The Socialists collapsed to 19 percent. Fidesz won 53 percent of the vote, which Hungary’s electoral system translated into 68 percent of parliamentary seats. In Hungary, a two-thirds majority can change anything, including the constitution itself. Orban had won the power to remake the country, and that is exactly what he set out to do.
Engineering a Permanent Majority
He did not waste time. Within a year, Fidesz pushed through an entirely new constitution. Written without opposition input, it moved the country considerably to the right and packed the Constitutional Court with new members loyal to the government while limiting judicial power. But the real innovation was in the details.
The government created “cardinal laws,” special legislation covering fundamental areas like electoral systems, judicial organization, media regulation, taxation, and government structure. These laws govern everything from how district boundaries are drawn and judges appointed to how media outlets are supervised. Unlike normal laws that a simple majority can change, cardinal laws require a two-thirds vote, effectively constitutionalizing ordinary policy and ensuring that future opposition governments would find it nearly impossible to reverse Orban’s institutional changes.
Orban understood that democratic institutions are only as strong as the people running them, so he systematically replaced them. Not through dramatic purges, which would have caused an uproar at home and abroad, but through a slow, steady course of administrative changes that individually seemed minor but collectively added up to something dramatic.

▶ Information provided:
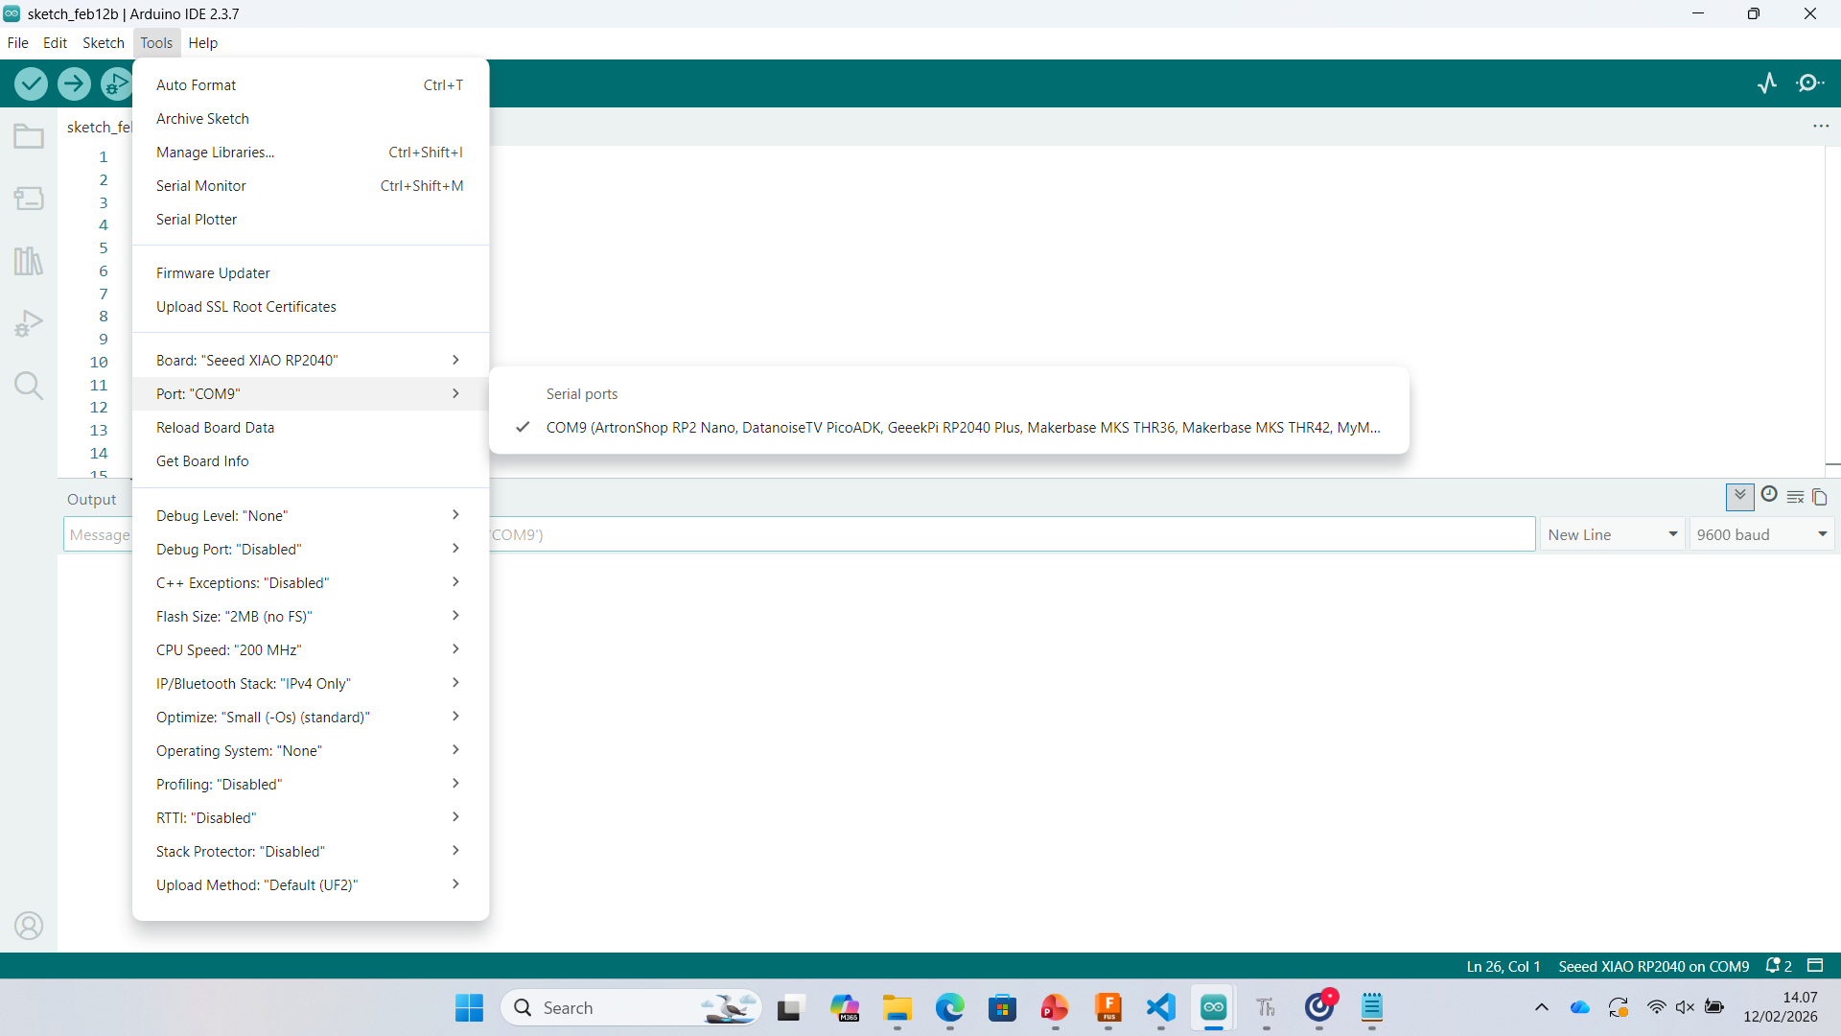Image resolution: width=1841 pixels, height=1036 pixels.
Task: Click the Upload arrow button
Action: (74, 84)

▶ Stated problem: Copy the passage on Orban's remaking of Hungary in full, word for word. The lines are separate material, unrelated to the passage on Orban's remaking of Hungary.

▶ Reply:
The Socialists collapsed to 19 percent. Fidesz won 53 percent of the vote, which Hungary’s electoral system translated into 68 percent of parliamentary seats. In Hungary, a two-thirds majority can change anything, including the constitution itself. Orban had won the power to remake the country, and that is exactly what he set out to do.
Engineering a Permanent Majority
He did not waste time. Within a year, Fidesz pushed through an entirely new constitution. Written without opposition input, it moved the country considerably to the right and packed the Constitutional Court with new members loyal to the government while limiting judicial power. But the real innovation was in the details.
The government created “cardinal laws,” special legislation covering fundamental areas like electoral systems, judicial organization, media regulation, taxation, and government structure. These laws govern everything from how district boundaries are drawn and judges appointed to how media outlets are supervised. Unlike normal laws that a simple majority can change, cardinal laws require a two-thirds vote, effectively constitutionalizing ordinary policy and ensuring that future opposition governments would find it nearly impossible to reverse Orban’s institutional changes.
Orban understood that democratic institutions are only as strong as the people running them, so he systematically replaced them. Not through dramatic purges, which would have caused an uproar at home and abroad, but through a slow, steady course of administrative changes that individually seemed minor but collectively added up to something dramatic.